A fresh pot of hot coffee is brewing and you pull a hot pan of cathead biscuits out of the oven. Quickly a good slab of butter is put between a couple of halves of a biscuit and the butter begins to ooze over the sides.
All that is needed now is the jar of strawberry jam in the refrigerator to top of a simple but mouth-watering breakfast.
The imagery is one that plays out for many throughout the hills, valleys, and hollows in the neck of the woods that we live in Northeast Tennessee and Southwest Virginia.
And right now is the time that folks need to be taking advantage of freshly ripened strawberries that can be found throughout the area.
Whether your berries come from your small patch in your garden or from the many options available from Scott’s Farms in Unicoi County, Church’s Farms around the Nolichuckey area, Mann’s Farms in Fort Blackmore, VA or Cooley’s Farms in Chesnee, SC, its time to be figuring out just how many berries you plan on putting up to make this a reality later in the winter season.
Some may be asking what the difference in the strawberries are and a lot of the difference in taste, shape, and juiciness of the berries depends on the type of soils that the berries are raised in as well as the breed of the plant.
I will use this for illustration. The strawberries that come from Scotts in Unicoi County are most familiar to this area of Carter County. The berries are not always the same size but provide a tasty delight to the mouth.
My berries of choice actually come from Cooley Farms in South Carolina where the soil has more of a sandy clay consistency and the berries that I purchase are normally uniformly the same size and have a deep-red color which adds to the aesthetics of the look of the canned product.
These berries are normally carried locally by Farmer Johns Produce and Lambert’s Produce as long as they remain available. The strawberries have been a little slower turning this season due to the cooler weather but are starting to flow in a little more steadily.

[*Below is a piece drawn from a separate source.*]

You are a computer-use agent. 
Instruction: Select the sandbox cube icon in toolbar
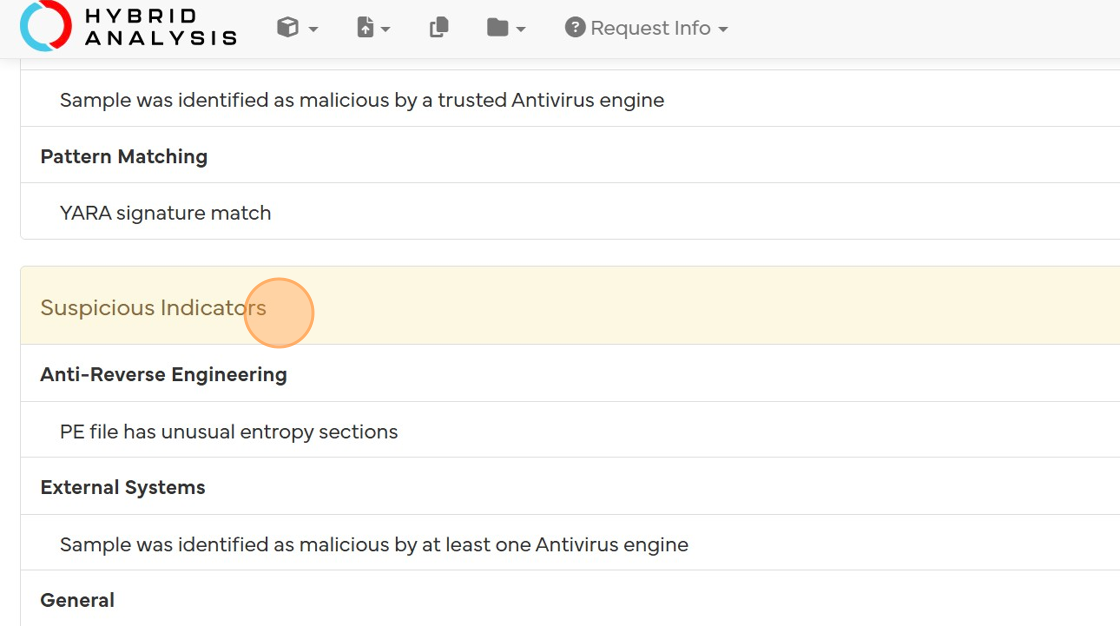pos(286,27)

I will say that if one is interested in this particular berry that you make a call to these two produce stands to make sure that they have some on hand as they go fast when they arrive.

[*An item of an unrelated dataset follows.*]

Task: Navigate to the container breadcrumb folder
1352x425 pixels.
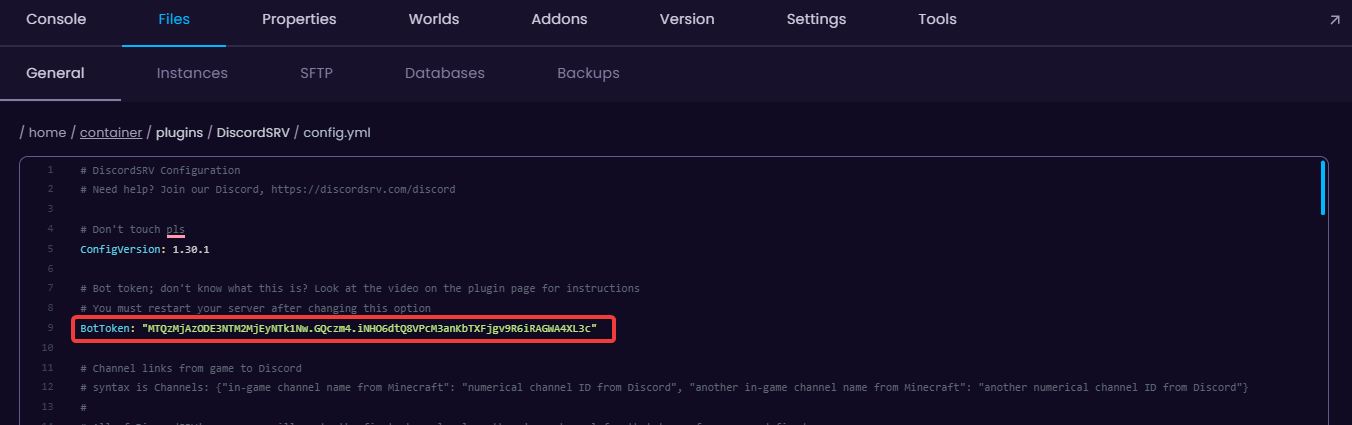Action: [111, 132]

In the day we live, I know that a lot of people have gotten away from canning and preserving food, but if one could invest about three hours into making strawberry freezer jam, it will be well worth the time.
And it’s truly simple.
All it takes is two gallons of strawberries, a 25-pound bag of sugar, eight boxes of Sure-Jell, and water. I will say that as far as Sure-Jell goes, it is better to stay with the name brand rather than an off-brand.

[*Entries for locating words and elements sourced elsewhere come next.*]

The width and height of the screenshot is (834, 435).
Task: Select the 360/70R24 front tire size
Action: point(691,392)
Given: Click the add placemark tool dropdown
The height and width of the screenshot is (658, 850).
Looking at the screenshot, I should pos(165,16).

I am going to include the full recipe at the end of the article but I just wanted to share how easy it is especially if you can get a partner to help you in the canning of your freezer jam.
The first step is cutting up and mashing four cups of strawberries and mixing that with eight cups of sugar and mixing the two up well. Set this aside for 10 minutes.
When there is about five minutes left, mix two boxes of Sure-Jell and one and one-half cups of warm water together and put on the stovetop on high. Let this mixture boil fast for two minutes while stirring to keep from sticking.
Ten minutes should be up on the strawberry-sugar mixture that has been sitting so add the Sure-Jell into this mixture and stir for a total of three minutes.
You then simply pour this into your jars and let sit for 24 hours on your table or countertop. After 24 hours have passed, simply put the jars into the freezer, and you are set for some of the best eating that you could ever imagine.
As my grandfather would say, “It will make your tongue smack your lips off.”
Depending on whether you want to can your freezer jam in quart or pint jars, this recipe will generally give you 11 quarts and one pint or on average 23-24 pints.
We prefer the pints as they fit better in the side of the refrigerator compartments. We share our tasty freezer jam with our children who empty the jars out quickly and bring them back to be replenished the next strawberry season.
As promised, here is the recipe should you want to cut out and save. This recipe actually came from my mother-in-law’s Aunt Noami Baccum who lived in Erwin.
Trust me, you will be thankful you spent a little time putting this recipe into action especially when you start thinking of those big cathead biscuits during a cold, winter morning.